До этого момента Черняков выполнял все требования. Но когда немцы велели ему подписать объявление о депортации, он впервые за время своей работы председателя юден-рата отказался поставить свое имя под официальным документом. Осознав, что члены юденрата (в том числе и Авраам Гепнер), посаженные в Павяк накануне, были схвачены в качестве заложников, чтобы заставить его сотрудничать с немецкими властями, он потребовал их освобождения. Это ему было обещано, так же как освобождение от депортации для еврейских полицейских, кладбищенских работников, мусорщиков, почтовых работников и членов домовых комитетов.

Однако когда Черняков попросил освободить от депортации детей из приютов, ему лишь пообещали рассмотреть этот вопрос. Одновременно юденрату вменялось в обязанность проследить, чтобы две тысячи еврейских полицейских обеспечивали ежедневную доставку к вагонам требуемого количества людей. При первом признаке неповиновения будет расстреляна жена председателя.

Проснувшись утором, в день своего рождения, Корчак обнаружил, что старый портной Арлевич мертв — дурное предзнаменование последующих событий. Доктор не успел осознать происшедшее, как пришло известие о приказе гестапо эвакуировать больницу, примыкающую к площади сбора жителей гетто. Более пятидесяти выздоравливающих детей было необходимо перевести в и без того переполненный приют на Дзельной. Корчак бросился на улицу, полный решимости помешать этому.

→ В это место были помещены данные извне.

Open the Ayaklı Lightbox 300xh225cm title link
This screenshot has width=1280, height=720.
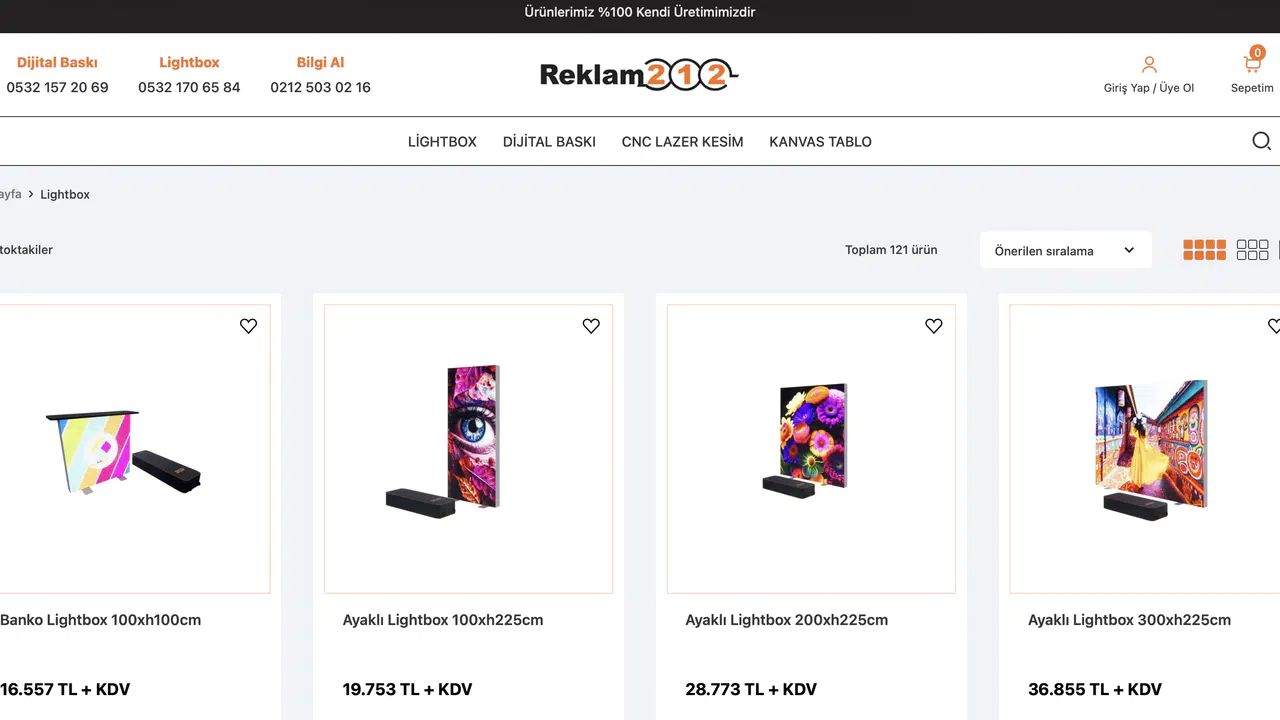(1129, 620)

К полудню гетто было охвачено смятением. Вагонами для перевозки скота были забиты все пути вплоть до улицы Ставки, прилегающей к Umschlagplatz. Центры беженцев и тюрьмы закрывались, их истощенных обитателей, издающих стоны и крики, вместе с уличными нищими вывозили в телегах, запряженных лошадьми, — позже они получили название «фургоны смерти». «Стук колес и цокот копыт по булыжным мостовым — так это начиналось!» — пишет очевидец первого дня депортации гетто.

Объявления о депортации, выпущенные юденратом, но без подписи председателя, появились на стенах домов по всему гетто. Люди выходили на улицу, чтобы прочесть эти листки. Переселение на Восток! Что это значило? Каждый депортируемый имел право взять с собой три килограмма багажа, включая ценные вещи, деньги и еду на три дня. Нарушителям — смертная казнь.

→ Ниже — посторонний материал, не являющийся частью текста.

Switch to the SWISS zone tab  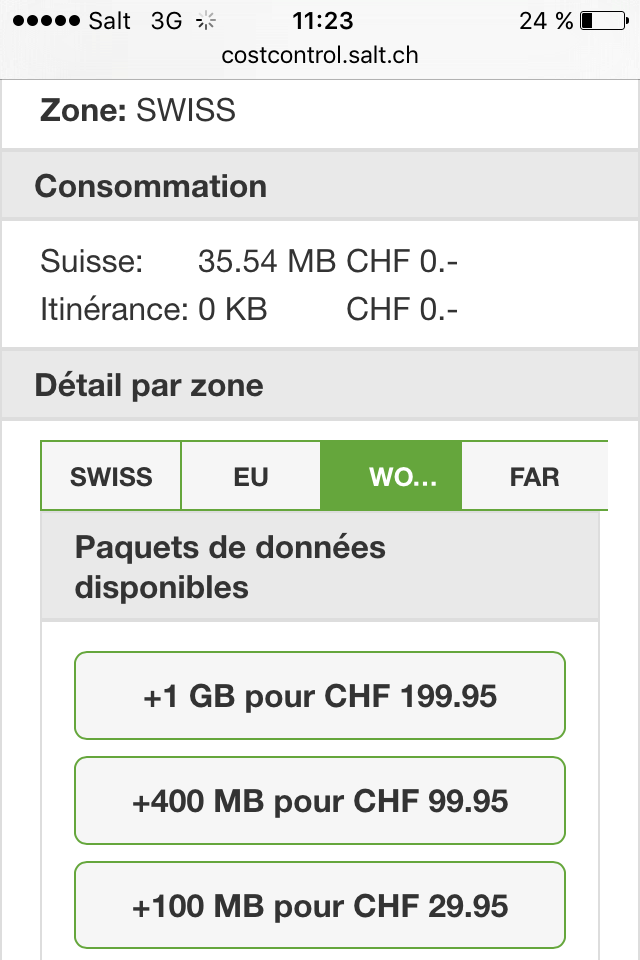coord(111,476)
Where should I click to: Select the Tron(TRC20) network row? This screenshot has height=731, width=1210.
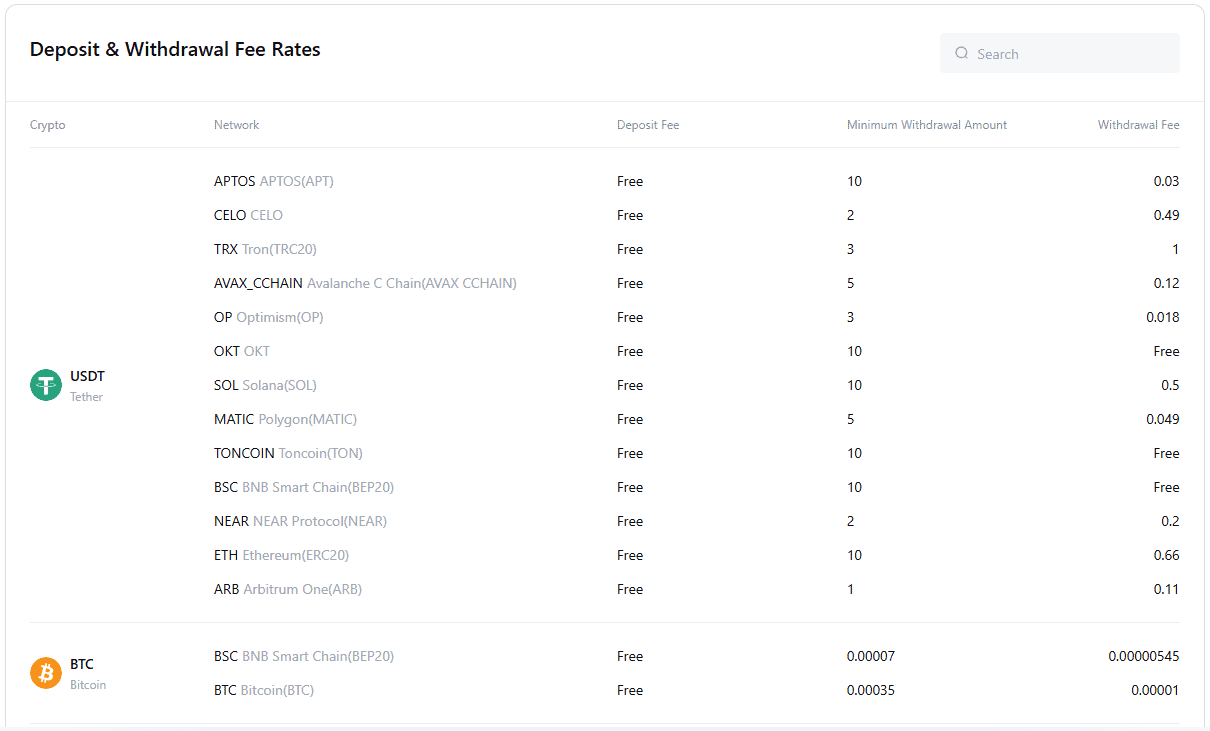(265, 250)
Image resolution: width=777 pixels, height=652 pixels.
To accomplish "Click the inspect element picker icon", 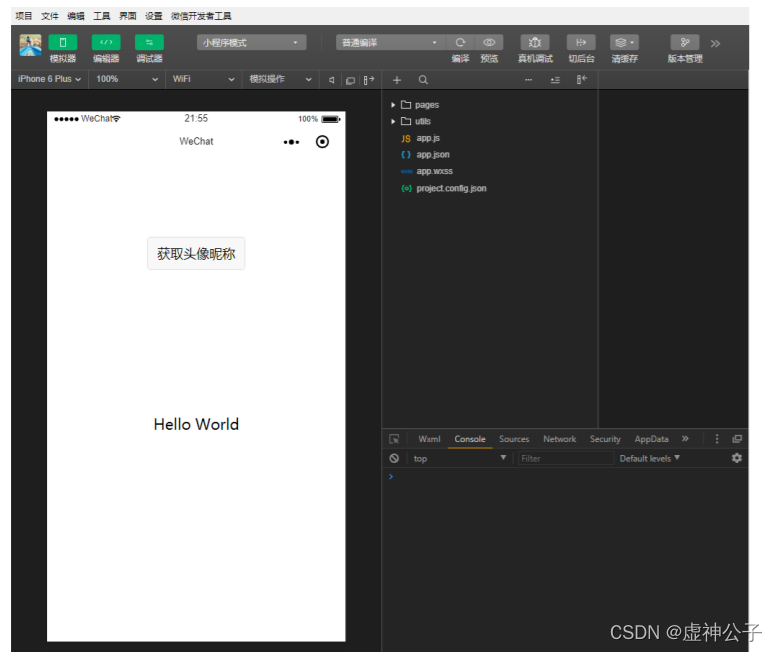I will tap(395, 439).
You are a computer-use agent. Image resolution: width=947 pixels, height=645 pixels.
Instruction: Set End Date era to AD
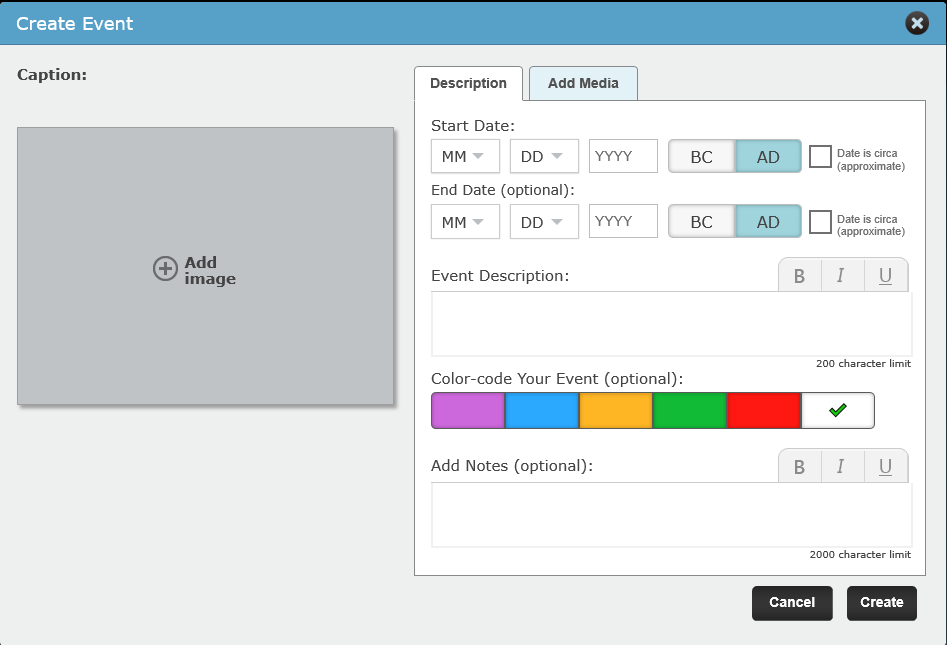click(x=768, y=222)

Варшавские евреи читали и перечитывали объявление. Конечный пункт депортации нигде не значился. Кроме членов юденрата, его подразделений и больничного персонала, от депортации освобождались работники немецких предприятий. Немедленно начались лихорадочные попытки устроиться на любое такое предприятие. В то же время некоторые евреи испытывали облегчение, уезжая из гетто. Они полагали, что места хуже просто не бывает. Им хотелось верить, что, куда бы их ни переселили, они смогут дожить там до конца войны.

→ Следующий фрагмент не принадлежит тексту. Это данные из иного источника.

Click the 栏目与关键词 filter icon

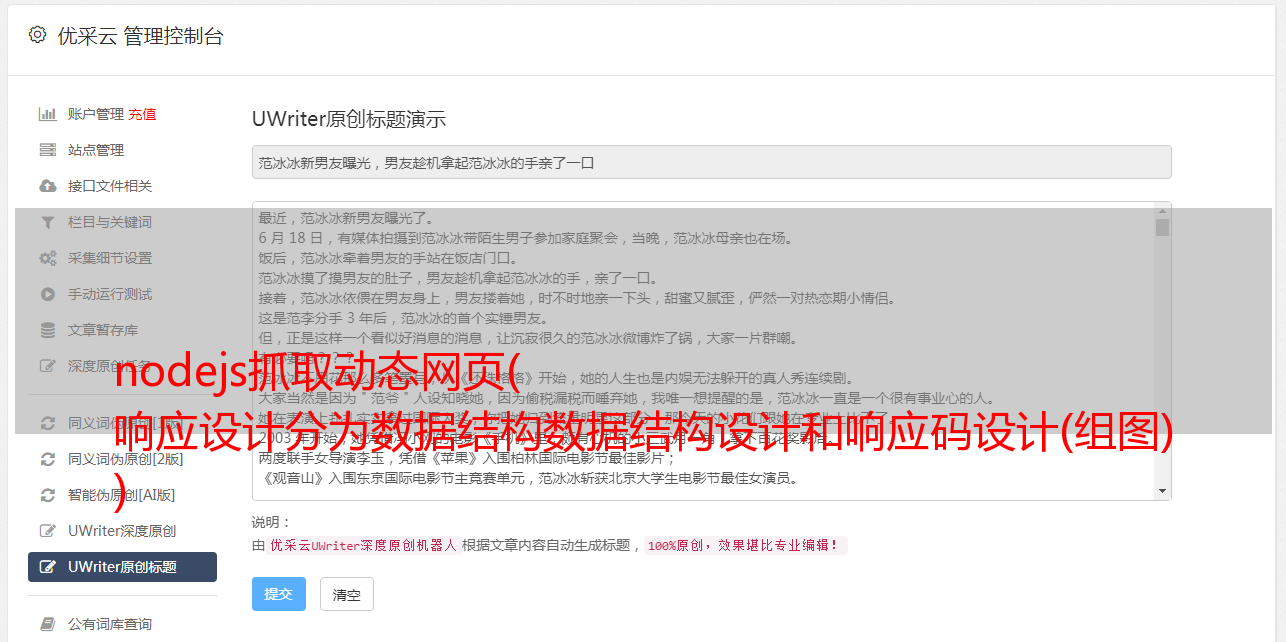pyautogui.click(x=47, y=222)
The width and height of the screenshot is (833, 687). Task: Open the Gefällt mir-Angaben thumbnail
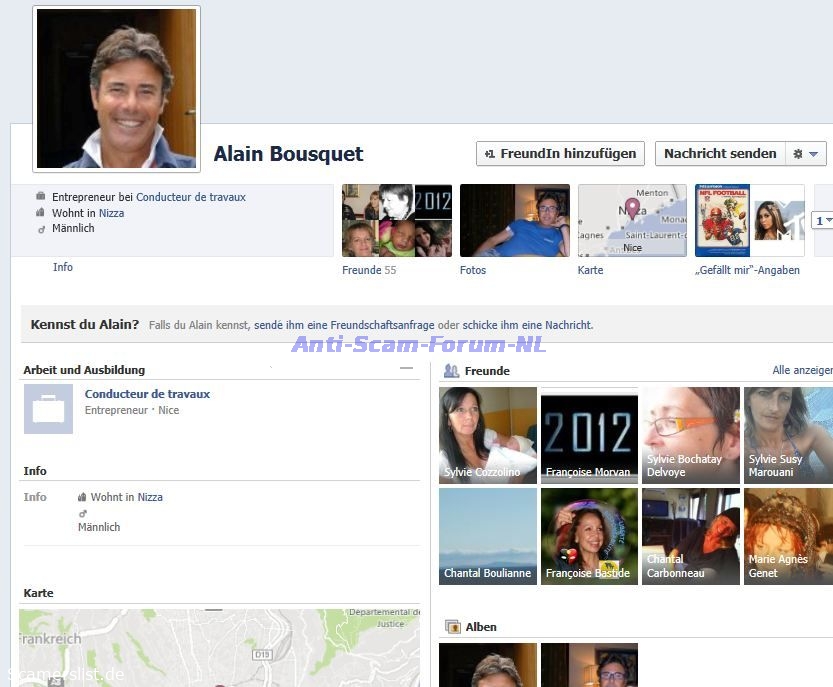click(749, 220)
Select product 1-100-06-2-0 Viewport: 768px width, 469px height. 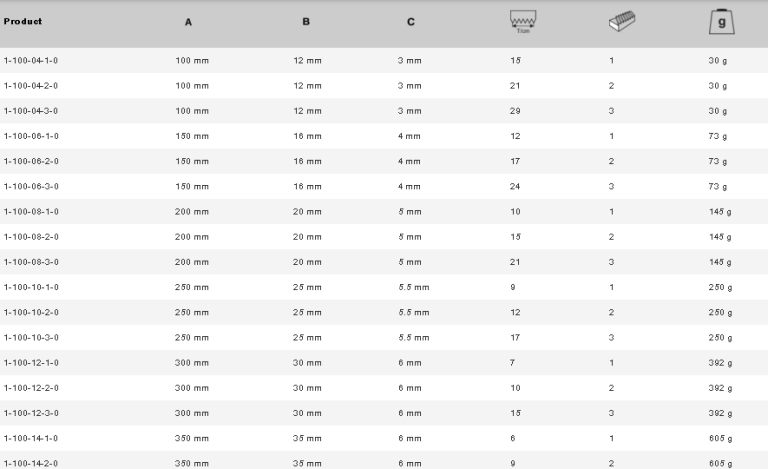point(38,161)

Корчак, конечно же, был среди этих людей, которые читали объявления и наблюдали за тем, как движутся телеги, увозившие людей к месту погрузки в вагоны, однако вечером, вернувшись к своему дневнику, он не оставил записей об увиденном. Вместо этого он обрушил свой гнев на «наглую, бессовестную» женщину-врача, отправившую пятьдесят детей из опустевшей больницы, расположенной у места погрузки в вагоны, в его убежище на Дзельной улице. Непримиримая вражда между ними продолжалась последние шесть месяцев — она «унижалась до злобных выпадов против пациентов, была упряма и глупа», а теперь и пренебрегла его возражениями против переселения детей в переполненное помещение. Дети были приняты по ее приказу, когда Корчак отсутствовал. «Хочется плюнуть и уйти, — писал он. — Я давно уже думал об этом. Иначе — петлю на шею или свинцовый груз к ногам».

Вызывает удивление то, о чем Корчак не писал в своем дневнике. Вместо того чтобы признать свое бессилие изменить события этого дня, он продолжает бороться там, где может. Смерть старого портного, чье «агрессивное и провокационное поведение» он пытался игнорировать весь последний год, стала как бы примечанием, сноской к невысказанному им. Глядя на опустевшую постель старика, Корчак записал: «Как тяжко жить и как легко умереть!»